README - MCP Server for Databricks Interaction by zubeyiroflaz

MCP Server for Databricks Interaction

1. Project Aim

This project provides a server application that acts as an interface to a Databricks workspace. It utilizes the FastMCP framework to expose tools that allow users to query and retrieve information about Databricks resources like schemas, tables, samples, and job results directly through MCP commands.

The primary goal is to simplify common Databricks metadata retrieval tasks for users interacting via the MCP interface, leveraging the Databricks SDK and CLI for backend communication.

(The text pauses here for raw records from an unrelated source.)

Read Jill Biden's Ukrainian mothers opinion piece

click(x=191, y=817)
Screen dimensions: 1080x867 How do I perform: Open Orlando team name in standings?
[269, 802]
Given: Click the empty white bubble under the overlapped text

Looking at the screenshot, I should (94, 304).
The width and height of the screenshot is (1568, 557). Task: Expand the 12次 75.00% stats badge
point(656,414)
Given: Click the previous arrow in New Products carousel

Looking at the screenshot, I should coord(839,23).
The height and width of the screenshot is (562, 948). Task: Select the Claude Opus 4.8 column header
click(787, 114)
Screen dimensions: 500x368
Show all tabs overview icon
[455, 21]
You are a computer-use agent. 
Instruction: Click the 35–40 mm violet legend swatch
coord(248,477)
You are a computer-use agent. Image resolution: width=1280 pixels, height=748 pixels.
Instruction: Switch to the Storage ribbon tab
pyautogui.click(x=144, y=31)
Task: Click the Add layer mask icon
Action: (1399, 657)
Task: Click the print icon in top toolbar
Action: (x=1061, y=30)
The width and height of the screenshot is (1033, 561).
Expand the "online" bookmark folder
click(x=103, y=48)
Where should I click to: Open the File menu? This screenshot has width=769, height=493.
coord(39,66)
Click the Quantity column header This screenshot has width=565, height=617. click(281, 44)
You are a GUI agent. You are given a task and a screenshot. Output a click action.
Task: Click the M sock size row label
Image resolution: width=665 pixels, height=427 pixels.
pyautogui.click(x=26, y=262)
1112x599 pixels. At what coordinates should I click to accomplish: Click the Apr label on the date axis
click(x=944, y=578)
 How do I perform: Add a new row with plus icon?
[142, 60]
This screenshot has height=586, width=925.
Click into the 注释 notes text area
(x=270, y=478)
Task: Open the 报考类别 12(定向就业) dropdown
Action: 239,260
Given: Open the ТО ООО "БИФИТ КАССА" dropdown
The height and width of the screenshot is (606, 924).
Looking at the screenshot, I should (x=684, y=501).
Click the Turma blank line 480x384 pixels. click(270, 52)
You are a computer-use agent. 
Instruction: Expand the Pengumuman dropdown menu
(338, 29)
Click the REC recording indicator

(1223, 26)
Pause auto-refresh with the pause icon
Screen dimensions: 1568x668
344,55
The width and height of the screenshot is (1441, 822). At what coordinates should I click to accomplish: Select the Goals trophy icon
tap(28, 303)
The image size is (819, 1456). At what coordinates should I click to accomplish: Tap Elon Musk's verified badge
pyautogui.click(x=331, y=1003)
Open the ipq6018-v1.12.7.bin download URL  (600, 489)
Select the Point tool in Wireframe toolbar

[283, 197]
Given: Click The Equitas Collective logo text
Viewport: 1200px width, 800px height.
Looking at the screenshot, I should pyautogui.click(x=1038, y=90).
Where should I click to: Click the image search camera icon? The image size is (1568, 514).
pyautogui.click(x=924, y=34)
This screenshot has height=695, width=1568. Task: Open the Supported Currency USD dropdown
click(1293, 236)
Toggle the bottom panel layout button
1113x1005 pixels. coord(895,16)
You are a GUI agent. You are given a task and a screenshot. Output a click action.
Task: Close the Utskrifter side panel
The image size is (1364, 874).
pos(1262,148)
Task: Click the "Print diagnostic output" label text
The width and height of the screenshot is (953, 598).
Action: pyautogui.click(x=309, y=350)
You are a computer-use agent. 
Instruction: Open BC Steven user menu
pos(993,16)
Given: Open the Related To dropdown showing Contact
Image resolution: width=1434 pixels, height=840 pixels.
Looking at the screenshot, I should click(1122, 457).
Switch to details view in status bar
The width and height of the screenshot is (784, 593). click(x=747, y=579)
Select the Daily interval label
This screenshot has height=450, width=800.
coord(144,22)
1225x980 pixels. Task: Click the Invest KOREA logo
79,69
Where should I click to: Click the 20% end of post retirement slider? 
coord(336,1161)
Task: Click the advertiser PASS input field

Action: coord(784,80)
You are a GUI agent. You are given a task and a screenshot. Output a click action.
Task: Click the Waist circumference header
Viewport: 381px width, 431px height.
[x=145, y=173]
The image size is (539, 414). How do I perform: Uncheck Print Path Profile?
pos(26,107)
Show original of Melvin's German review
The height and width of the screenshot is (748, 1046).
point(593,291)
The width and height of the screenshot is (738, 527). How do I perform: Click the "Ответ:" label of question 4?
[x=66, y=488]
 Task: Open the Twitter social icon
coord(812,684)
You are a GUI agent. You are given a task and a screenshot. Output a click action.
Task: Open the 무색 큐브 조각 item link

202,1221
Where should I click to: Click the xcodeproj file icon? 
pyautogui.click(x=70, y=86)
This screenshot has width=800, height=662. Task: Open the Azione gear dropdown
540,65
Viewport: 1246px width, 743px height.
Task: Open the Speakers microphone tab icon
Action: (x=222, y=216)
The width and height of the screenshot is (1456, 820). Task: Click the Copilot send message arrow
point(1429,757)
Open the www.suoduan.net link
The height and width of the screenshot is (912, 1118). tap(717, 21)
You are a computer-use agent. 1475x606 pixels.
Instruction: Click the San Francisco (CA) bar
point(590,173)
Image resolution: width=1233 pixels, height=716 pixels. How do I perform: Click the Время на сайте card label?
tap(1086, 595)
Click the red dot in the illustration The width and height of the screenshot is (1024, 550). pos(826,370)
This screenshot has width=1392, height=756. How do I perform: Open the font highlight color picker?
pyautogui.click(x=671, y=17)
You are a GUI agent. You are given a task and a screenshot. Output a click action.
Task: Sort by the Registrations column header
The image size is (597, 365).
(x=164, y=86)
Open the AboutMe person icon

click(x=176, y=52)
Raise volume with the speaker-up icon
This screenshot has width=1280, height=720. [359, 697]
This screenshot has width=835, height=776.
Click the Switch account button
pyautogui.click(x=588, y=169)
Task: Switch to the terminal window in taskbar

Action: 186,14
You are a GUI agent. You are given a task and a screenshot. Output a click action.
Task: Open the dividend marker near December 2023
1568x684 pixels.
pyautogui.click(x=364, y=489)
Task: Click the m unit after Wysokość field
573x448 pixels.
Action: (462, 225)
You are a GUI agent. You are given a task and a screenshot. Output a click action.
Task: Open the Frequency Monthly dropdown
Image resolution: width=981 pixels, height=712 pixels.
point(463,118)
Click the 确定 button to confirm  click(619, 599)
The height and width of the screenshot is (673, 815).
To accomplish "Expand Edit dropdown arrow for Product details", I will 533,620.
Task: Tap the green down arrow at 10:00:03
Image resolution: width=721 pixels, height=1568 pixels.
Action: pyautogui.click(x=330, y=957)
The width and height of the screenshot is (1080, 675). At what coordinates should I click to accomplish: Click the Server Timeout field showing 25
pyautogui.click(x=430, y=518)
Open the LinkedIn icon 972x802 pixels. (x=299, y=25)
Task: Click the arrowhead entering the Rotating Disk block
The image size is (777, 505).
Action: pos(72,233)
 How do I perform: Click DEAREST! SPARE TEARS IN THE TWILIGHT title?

Main goal and features of the server:

This model context protocol aims to provide tools be used with an IDE to provide your agents the context about your Databricks environment (though the tools that are provided are not only useful for IDE based development work). By doing so, it increases the effectiveness of agents while assisting you writing code for your workspace and minimizes the amount of additional information you need to provide manually. This is achieved through the following architecture:

OAuth U2M authentication: This server uses Databricks cli to provide authentication between you and your Databricks workspace. This removes the need for creating tokens and storing them locally that is a requirement for most alternative solutions.
Provide metadata for your catalog objects: The existing mcp tools provide metadata for your catalogs, schemas and tables using Databricks SDK. Similarly, you can get the run results for your workflows for any improvements or troubleshooting needs for yourself.
Provide sample data for tables: When retrieving information related to a table with get_table_sample_tool, this server also retrieves sample rows using an sql warehouse that can be accessed by the user. The sample rows are then added to the metadata of each column to enrich the context provided.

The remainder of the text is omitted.